* **Activity**
Lower down are entries containing pictures. Copy exactly, without those pictures, the lines from the line with "Viewport: 318px width, 229px height." through the line with "Where should I".

[Stored data entries]
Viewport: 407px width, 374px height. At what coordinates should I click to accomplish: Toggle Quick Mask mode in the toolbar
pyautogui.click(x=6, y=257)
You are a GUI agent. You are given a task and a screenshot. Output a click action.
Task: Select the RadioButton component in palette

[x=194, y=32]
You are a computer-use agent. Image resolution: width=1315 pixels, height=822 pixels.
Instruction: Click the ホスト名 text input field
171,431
--
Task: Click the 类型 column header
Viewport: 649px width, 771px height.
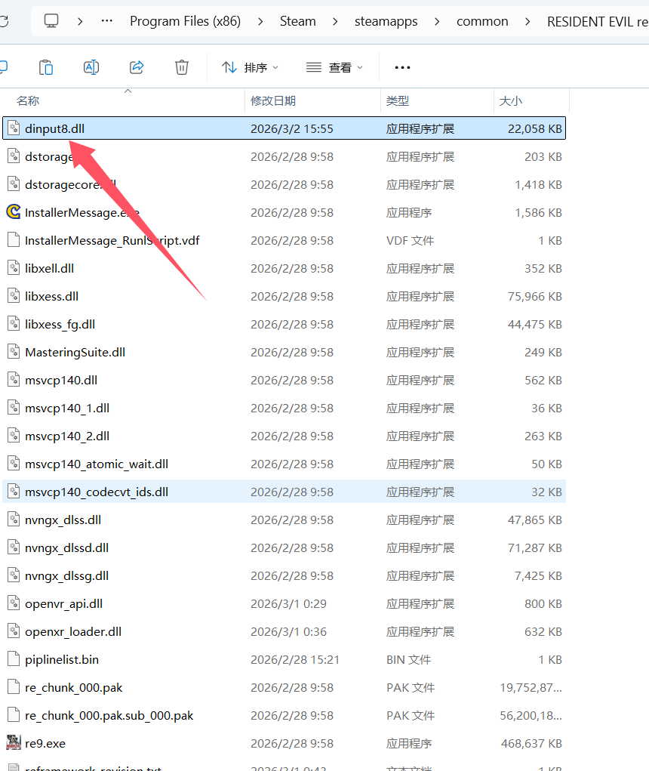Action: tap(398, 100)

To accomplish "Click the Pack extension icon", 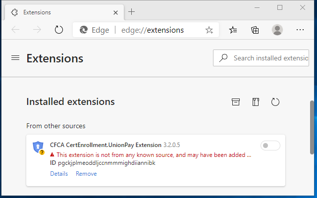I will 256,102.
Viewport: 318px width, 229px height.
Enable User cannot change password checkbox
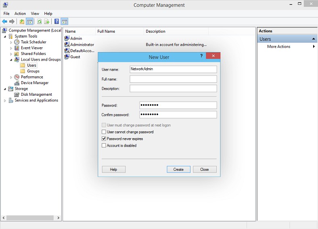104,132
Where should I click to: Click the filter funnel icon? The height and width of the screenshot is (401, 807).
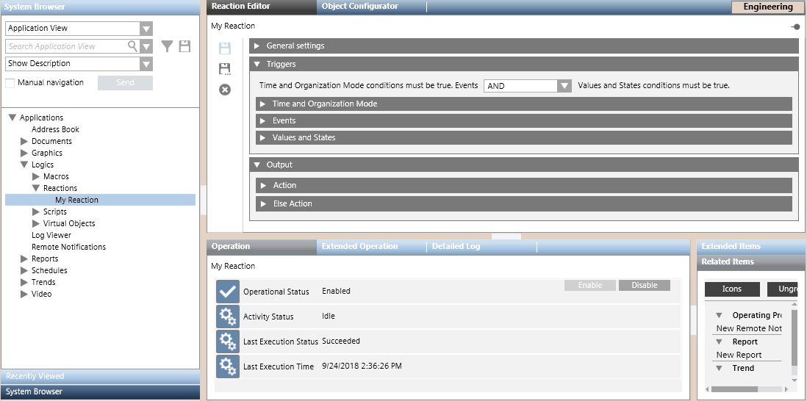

* **Written response**
Viewport: 318px width, 229px height.
Enable User cannot change password checkbox
104,132
Where should I click to: Click the filter funnel icon? The height and width of the screenshot is (401, 807).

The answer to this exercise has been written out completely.